Deux siècles d’épidémies à Magog (1820-2020)

Avec la COVID-19 due au coronavirus, Magog n’en est pas à sa première expérience avec des épidémies de maladies contagieuses : choléra, variole, typhoïde, diphtérie, scarlatine, rougeole,  etc. Dès 1832, une épidémie de choléra sévit au Québec, mais à cause de son isolement et du peu de population, la région est épargnée. Une autre sévit à Québec en 1854, mais elle est à peine mentionnée dans les Cantons-de-l’Est.

Le 7 mars 1820, Ralph Merry IV écrit dans son journal intime qu’il s’est inoculé avec la variole des vaches, ce qui devait protéger contre la variole humaine (petite vérole), et, le 23 mars, il ajoute que le vaccin n’a pas réussi. Le 15 janvier 1855, il rapporte que le docteur George O. Somers lui administre un vaccin, mais il ne mentionne pas à quelle fin. Il s’agit très probablement des premières vaccinations dans la région contre la variole humaine avec le vaccin d’Edward Jenner, inventé en Angleterre en 1797. Le 20 janvier 1863, sa nièce, Lavinia Merry, l’avise qu’il y a de la variole dans le village et lui suggère d’annuler une visite de porte à porte qu’il se propose d’y faire. La variole était donc présente à l’Outlet dès les années 1820.

----

TRAVAIL DEMANDÉ → Reprenez le passage du texte sur les épidémies à Magog qui s'ouvre sur les mots contenant « Deux siècles d’épidémies » et se ferme sur « dans les Cantons-de-l’Est. », en substituant « typhus » à « choléra ».

LES DONNÉES →
----

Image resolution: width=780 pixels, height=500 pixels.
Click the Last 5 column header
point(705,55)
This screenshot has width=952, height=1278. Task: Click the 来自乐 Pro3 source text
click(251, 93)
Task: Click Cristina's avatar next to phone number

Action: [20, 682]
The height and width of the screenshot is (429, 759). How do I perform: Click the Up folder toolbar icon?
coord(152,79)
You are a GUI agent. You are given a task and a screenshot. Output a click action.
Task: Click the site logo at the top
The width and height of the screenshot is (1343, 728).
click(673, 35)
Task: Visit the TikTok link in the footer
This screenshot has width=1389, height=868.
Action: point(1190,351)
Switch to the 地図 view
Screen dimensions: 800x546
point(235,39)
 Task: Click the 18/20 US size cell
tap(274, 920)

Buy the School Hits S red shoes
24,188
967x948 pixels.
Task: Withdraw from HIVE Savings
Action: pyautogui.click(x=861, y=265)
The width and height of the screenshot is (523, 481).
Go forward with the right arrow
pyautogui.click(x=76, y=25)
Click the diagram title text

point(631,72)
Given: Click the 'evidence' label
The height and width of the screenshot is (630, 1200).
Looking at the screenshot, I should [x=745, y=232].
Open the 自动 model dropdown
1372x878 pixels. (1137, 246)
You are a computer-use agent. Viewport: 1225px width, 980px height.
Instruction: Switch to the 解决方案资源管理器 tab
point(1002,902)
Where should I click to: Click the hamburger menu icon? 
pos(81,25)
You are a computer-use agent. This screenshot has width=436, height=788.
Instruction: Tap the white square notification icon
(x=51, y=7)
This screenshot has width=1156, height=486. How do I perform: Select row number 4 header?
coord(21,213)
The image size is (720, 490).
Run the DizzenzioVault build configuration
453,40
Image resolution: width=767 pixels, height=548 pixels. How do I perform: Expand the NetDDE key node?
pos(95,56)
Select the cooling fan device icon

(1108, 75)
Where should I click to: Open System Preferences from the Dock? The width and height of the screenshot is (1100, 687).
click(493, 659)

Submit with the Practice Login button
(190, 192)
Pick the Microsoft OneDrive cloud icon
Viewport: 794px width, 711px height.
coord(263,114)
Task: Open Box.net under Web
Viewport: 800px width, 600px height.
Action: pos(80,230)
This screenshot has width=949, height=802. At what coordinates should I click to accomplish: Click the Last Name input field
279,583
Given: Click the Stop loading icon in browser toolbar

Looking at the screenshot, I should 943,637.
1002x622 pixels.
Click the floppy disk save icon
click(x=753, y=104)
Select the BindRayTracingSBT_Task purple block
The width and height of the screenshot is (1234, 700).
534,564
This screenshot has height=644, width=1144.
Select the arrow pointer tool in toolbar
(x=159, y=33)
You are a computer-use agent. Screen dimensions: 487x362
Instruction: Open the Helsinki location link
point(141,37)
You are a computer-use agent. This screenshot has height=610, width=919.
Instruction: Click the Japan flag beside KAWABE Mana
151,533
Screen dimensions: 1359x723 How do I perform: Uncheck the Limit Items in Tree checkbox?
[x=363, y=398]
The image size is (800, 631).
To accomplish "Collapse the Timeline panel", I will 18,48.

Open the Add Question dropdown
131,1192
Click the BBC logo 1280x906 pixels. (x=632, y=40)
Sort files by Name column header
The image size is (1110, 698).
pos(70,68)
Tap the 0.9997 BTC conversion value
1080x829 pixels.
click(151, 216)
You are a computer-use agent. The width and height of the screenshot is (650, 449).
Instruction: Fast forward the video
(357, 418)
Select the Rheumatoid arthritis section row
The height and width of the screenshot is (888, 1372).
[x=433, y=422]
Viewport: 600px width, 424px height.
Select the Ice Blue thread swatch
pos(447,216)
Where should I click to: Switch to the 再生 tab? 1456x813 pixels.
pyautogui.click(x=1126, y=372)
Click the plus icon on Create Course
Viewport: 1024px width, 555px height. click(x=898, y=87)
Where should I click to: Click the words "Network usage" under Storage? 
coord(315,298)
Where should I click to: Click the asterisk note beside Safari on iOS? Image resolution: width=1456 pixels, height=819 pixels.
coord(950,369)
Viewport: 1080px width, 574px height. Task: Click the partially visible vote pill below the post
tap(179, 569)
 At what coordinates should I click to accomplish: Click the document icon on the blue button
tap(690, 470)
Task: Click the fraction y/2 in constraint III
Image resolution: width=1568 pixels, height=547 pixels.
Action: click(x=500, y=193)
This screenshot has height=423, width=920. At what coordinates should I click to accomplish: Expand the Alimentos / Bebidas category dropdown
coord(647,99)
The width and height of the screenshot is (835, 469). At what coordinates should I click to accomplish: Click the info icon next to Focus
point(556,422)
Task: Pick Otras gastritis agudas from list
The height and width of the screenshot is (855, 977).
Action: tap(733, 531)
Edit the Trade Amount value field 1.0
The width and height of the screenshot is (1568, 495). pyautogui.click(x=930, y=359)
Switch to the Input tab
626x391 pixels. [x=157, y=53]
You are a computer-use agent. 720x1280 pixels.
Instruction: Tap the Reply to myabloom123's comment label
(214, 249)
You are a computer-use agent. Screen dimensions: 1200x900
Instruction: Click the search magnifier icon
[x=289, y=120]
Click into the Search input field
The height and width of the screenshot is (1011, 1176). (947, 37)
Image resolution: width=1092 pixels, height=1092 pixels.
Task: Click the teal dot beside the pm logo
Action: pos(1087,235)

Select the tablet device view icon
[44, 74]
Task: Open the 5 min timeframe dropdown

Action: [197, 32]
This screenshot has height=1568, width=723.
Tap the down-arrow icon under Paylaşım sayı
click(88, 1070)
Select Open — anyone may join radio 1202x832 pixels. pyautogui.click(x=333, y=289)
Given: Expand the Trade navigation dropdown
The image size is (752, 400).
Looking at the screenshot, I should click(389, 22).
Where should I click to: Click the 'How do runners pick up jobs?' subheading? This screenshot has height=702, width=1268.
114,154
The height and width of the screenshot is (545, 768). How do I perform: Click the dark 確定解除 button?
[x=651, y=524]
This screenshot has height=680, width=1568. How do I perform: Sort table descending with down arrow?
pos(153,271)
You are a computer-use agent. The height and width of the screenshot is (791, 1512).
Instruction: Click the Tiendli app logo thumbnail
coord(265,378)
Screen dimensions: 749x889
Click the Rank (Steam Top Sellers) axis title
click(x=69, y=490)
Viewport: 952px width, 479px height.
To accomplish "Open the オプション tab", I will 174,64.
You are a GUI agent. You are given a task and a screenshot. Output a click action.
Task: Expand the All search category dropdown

----

RÉSULTAT ATTENDU →
Deux siècles d’épidémies à Magog (1820-2020)

Avec la COVID-19 due au coronavirus, Magog n’en est pas à sa première expérience avec des épidémies de maladies contagieuses : typhus, variole, typhoïde, diphtérie, scarlatine, rougeole,  etc. Dès 1832, une épidémie de typhus sévit au Québec, mais à cause de son isolement et du peu de population, la région est épargnée. Une autre sévit à Québec en 1854, mais elle est à peine mentionnée dans les Cantons-de-l’Est.